First, love each other very much, in accordance with God’s law. Second, don’t be afraid of life; love each other’s defects as long as they don’t offend God; and, for the wife: don’t neglect the way you look, because you’re no longer your own! You’ve been told, and you know it’s true, that you belong to your husband, and he belongs to you. Don’t let anyone steal him from you! He is a soul who should go to Heaven with you, and what’s more, who should give real Christian quality, and human quality, to the children God sends you. Pray together. Not a lot, but a little every day. When you forget, he can remind you, and when he forgets, you remind him. Don’t scold him when he does something wrong, and don’t nag.

Colegio Tabancura, Chile, July 1974

3. The theory that love justifies everything is current today and as a result, engagement is looked upon by some people as a sort of ‘trial marriage’. People say that it is hypocritical and reactionary not to follow what they consider to be imperative demands of love. What do you think of this attitude?

Any decent person, and especially a Christian, would consider it an attitude unworthy of men. It debases human love, confusing it with selfishness and pleasure.

Reactionary? Who are the reactionaries? The real reactionaries are the people who go back to the jungle, recognizing no impulse other than instinct. Engagement should be time for growing in affection and for getting to know each other better. As in every school of love, it should be inspired, not by a desire to receive, but by a spirit of giving, of understanding, of respect and gentle consideration. Just over a year ago, with this in mind, I gave the University of Navarra a statue of the Virgin Mary, Mother of Fair Love, so that the undergraduates who study there might learn from her the nobility of love, human love included.

A trial marriage? How little anyone who uses the term knows about love! Love is a much surer, more real, more human reality. It cannot be treated as a commercial product that is tested and then accepted or rejected on the basis of whim, comfort and interest.

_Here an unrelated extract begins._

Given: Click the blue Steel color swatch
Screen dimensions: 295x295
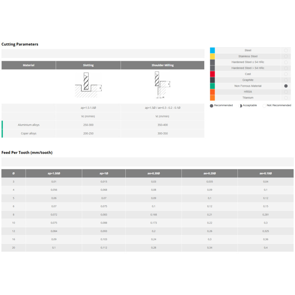Looking at the screenshot, I should 212,51.
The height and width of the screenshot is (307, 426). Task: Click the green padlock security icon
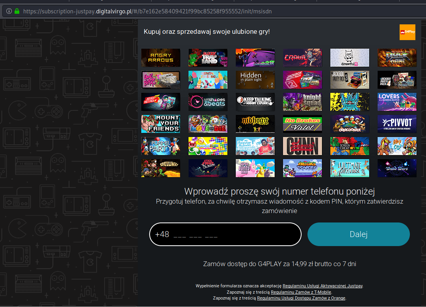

This lack of moral standards is so pitiful that it does not even seem necessary to condemn people who think or act in this way. They condemn themselves to the barrenness, the sadness, the desolate loneliness they will suffer within a very few years. I never stop praying for them, loving them with all my heart and trying to make them understand that the way back to Christ is always open. They can be saints, upright Christians, if they make an effort. They will lack neither the necessary grace nor our Lord’s pardon. Only then will they really understand love — divine Love and also noble human love. And only then will they experience peace, happiness and fruitfulness.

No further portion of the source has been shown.